● GOAL OF THE EXERCISE: Copy out all the entries below, word for word.

== Segment start ==

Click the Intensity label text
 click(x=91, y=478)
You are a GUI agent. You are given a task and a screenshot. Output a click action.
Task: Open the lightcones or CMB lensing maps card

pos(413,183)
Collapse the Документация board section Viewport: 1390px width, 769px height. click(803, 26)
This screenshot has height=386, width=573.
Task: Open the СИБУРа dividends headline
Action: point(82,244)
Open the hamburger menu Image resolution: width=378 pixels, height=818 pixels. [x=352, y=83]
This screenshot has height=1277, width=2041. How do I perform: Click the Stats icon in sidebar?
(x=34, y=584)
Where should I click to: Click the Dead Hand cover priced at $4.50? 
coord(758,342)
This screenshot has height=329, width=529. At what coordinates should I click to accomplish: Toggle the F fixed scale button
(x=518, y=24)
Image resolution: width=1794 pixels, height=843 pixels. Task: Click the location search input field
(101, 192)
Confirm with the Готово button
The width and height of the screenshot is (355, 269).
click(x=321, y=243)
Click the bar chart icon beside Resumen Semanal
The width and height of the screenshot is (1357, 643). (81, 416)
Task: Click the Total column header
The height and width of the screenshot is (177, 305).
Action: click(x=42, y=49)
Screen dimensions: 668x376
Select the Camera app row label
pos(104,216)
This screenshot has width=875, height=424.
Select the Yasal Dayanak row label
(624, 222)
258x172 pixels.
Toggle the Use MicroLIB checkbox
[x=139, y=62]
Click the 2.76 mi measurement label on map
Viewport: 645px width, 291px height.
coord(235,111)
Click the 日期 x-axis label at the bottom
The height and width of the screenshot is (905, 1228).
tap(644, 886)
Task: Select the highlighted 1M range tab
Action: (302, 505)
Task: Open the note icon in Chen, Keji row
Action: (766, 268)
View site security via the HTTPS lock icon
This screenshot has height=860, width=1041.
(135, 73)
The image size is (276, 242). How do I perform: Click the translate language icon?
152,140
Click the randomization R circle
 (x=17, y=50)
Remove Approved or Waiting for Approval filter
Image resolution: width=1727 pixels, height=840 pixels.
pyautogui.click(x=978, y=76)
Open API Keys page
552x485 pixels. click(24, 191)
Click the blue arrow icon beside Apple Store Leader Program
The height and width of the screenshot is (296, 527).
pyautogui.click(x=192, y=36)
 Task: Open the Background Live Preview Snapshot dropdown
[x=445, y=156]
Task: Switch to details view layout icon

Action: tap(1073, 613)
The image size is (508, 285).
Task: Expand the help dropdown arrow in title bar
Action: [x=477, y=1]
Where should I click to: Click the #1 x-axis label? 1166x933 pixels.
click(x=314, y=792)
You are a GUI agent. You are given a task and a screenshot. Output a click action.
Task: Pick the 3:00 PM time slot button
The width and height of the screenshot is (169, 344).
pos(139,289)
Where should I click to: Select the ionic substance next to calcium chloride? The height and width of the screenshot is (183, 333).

== Segment end ==

● ANSWER FOR THIS EXERCISE:
Click the Intensity label text
 click(x=91, y=478)
You are a GUI agent. You are given a task and a screenshot. Output a click action.
Task: Open the lightcones or CMB lensing maps card

pos(413,183)
Collapse the Документация board section Viewport: 1390px width, 769px height. click(803, 26)
This screenshot has height=386, width=573.
Task: Open the СИБУРа dividends headline
Action: point(82,244)
Open the hamburger menu Image resolution: width=378 pixels, height=818 pixels. [x=352, y=83]
This screenshot has height=1277, width=2041. How do I perform: Click the Stats icon in sidebar?
(x=34, y=584)
Where should I click to: Click the Dead Hand cover priced at $4.50? 
coord(758,342)
This screenshot has height=329, width=529. At what coordinates should I click to accomplish: Toggle the F fixed scale button
(x=518, y=24)
Image resolution: width=1794 pixels, height=843 pixels. Task: Click the location search input field
(101, 192)
Confirm with the Готово button
The width and height of the screenshot is (355, 269).
click(x=321, y=243)
Click the bar chart icon beside Resumen Semanal
The width and height of the screenshot is (1357, 643). (81, 416)
Task: Click the Total column header
The height and width of the screenshot is (177, 305).
Action: click(x=42, y=49)
Screen dimensions: 668x376
Select the Camera app row label
pos(104,216)
This screenshot has width=875, height=424.
Select the Yasal Dayanak row label
(624, 222)
258x172 pixels.
Toggle the Use MicroLIB checkbox
[x=139, y=62]
Click the 2.76 mi measurement label on map
Viewport: 645px width, 291px height.
coord(235,111)
Click the 日期 x-axis label at the bottom
The height and width of the screenshot is (905, 1228).
tap(644, 886)
Task: Select the highlighted 1M range tab
Action: (302, 505)
Task: Open the note icon in Chen, Keji row
Action: (766, 268)
View site security via the HTTPS lock icon
This screenshot has height=860, width=1041.
(135, 73)
The image size is (276, 242). How do I perform: Click the translate language icon?
152,140
Click the randomization R circle
 (x=17, y=50)
Remove Approved or Waiting for Approval filter
Image resolution: width=1727 pixels, height=840 pixels.
pyautogui.click(x=978, y=76)
Open API Keys page
552x485 pixels. click(24, 191)
Click the blue arrow icon beside Apple Store Leader Program
The height and width of the screenshot is (296, 527).
pyautogui.click(x=192, y=36)
 Task: Open the Background Live Preview Snapshot dropdown
[x=445, y=156]
Task: Switch to details view layout icon

Action: tap(1073, 613)
The image size is (508, 285).
Task: Expand the help dropdown arrow in title bar
Action: [x=477, y=1]
Where should I click to: Click the #1 x-axis label? 1166x933 pixels.
click(x=314, y=792)
You are a GUI agent. You are given a task and a screenshot. Output a click action.
Task: Pick the 3:00 PM time slot button
The width and height of the screenshot is (169, 344).
pos(139,289)
Where should I click to: Select the ionic substance next to calcium chloride? The height and width of the screenshot is (183, 333).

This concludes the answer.